Twin Win

September 25th, 2019
Twin Win
by Oliver Brown

Mount barker parkrun world record
Oliver Brown

Twins Harriet and Phoebe Farrugia from Heathfield might have set a new world record as the youngest twins to reach 100 parkruns in the world.

The twins – who turned six last week – along with their three sisters and parents have been participating in the Mount Barker 5km Parkrun every Saturday morning for the past several years.

The girls’ father Fernando said when he and his wife Mel started having children, participating in the Parkrun was originally about improving his fitness, but it soon became a whole family activity.

“I started going first, but then it was a month or two later that my older children started asking if they could come,” Fernando said.

“My wife, who had just finished recovering from the ‘twin coma’, then said we should bring everyone along.”

So, by the middle of 2016, the whole Farrugia family – with Harriet and Phoebe strapped in their double stroller – were spending almost every Saturday morning at the Parkrun.

According to Parkrun rules, the twins couldn’t be properly registered as participants until they turned four, but according to Fernando, they were raring to go as soon as they could.

It was around this time that he came across the first clue that his girls were running for something more than exercise.

“We stumbled upon an article about six-year-old twins from Newcastle who had the record for youngest twins to complete 100 Parkruns,” he said.

“I just quickly did the numbers in my head and realised the girls could potentially overtake them.”

Fernando and Mel initially decided to keep the record a secret from their girls, though sure enough, on August 31, Harriet and Phoebe completed their 100th Parkrun while still aged five.

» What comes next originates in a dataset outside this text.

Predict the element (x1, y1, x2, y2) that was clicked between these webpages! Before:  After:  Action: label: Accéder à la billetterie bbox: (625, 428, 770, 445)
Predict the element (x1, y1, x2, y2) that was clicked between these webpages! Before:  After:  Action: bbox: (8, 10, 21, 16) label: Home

Co-event director of Mount Barker Parkrun Paul Butler said while he couldn’t officially verify Harriet and Phoebe as the new record holders, their achievement was notable nonetheless.

“It’s pretty unusual to get one child under the age of six to achieve a 100 milestone, let alone two,” Paul said.

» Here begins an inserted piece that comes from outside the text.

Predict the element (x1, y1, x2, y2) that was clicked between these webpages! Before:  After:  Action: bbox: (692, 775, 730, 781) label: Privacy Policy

“I’m fairly confident it is a record though I haven’t fully checked into it.”

Fellow Mount Barker Parkrun participant Ruth Taylor-Hull has been attending regularly since its inception five years ago, and is herself approaching 250 parkruns, the next milestone tier after 100.

In that time, she and her husband Steve met and became quite close with the Farrugia’s, who coincidentally only live a few doors down from them.

Ruth said the Mount Barker Parkrun community has become very tight-knit over the years where every milestone is a communal celebration.

“I think that the Parkrun is such a supportive community that it’s become so much more than a Saturday morning run,” she said.

“When the girls got to their milestone, it wasn’t just for them, but also their family and we just wanted to celebrate with the whole community.”

As for the twins, Fernando said the accomplishment has had very little impact on them, and they were much more proud of achieving a personal best time a couple of weeks ago.

The 5km Mount Barker Parkrun course can be completed at any pace and starts every Saturday at 8am at the Homemaker Centre in Mount Barker.